What needs to be done »
Pick out every line in the records below that contains the string "不肝进度", and copy each such line in full.

Input for this task »
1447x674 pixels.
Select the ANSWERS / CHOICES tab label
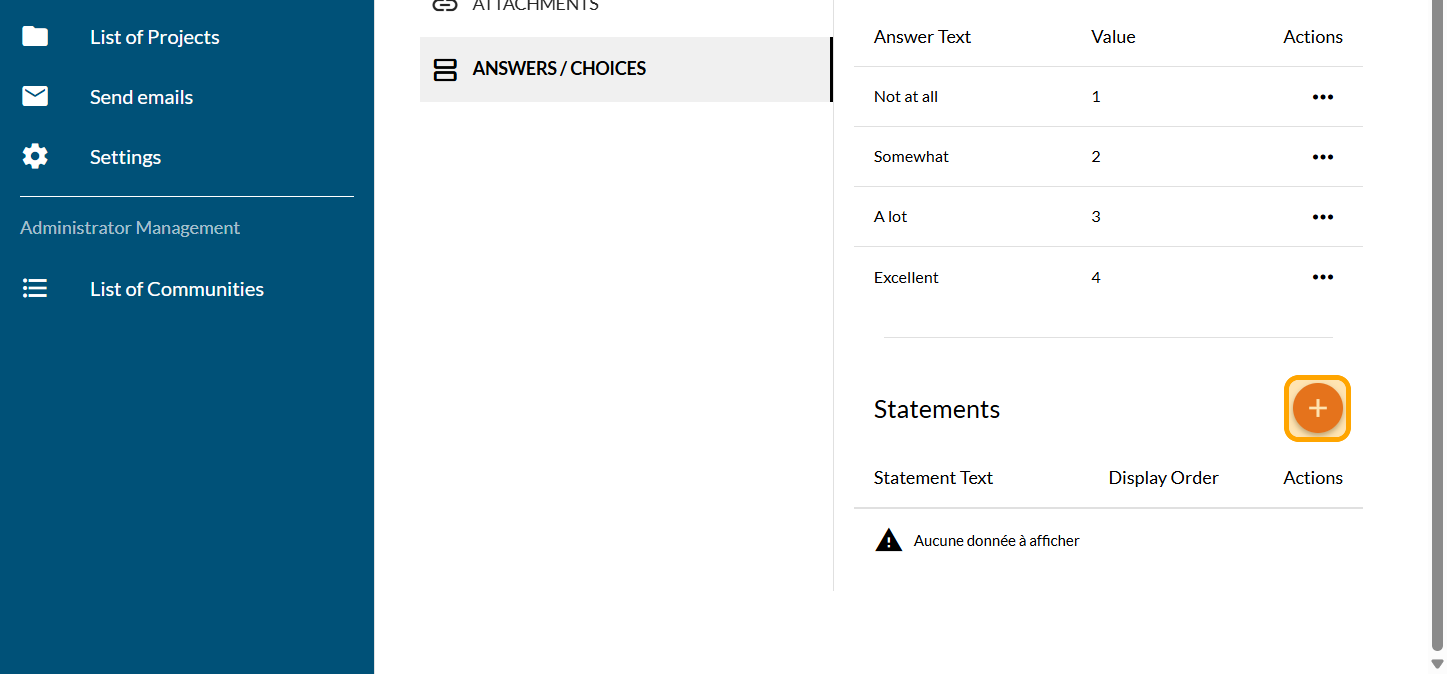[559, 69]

* * *

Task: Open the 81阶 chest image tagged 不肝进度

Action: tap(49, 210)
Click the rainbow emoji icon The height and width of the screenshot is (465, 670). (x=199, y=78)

Solution for this problem »
Task: Open the 81阶 chest image tagged 不肝进度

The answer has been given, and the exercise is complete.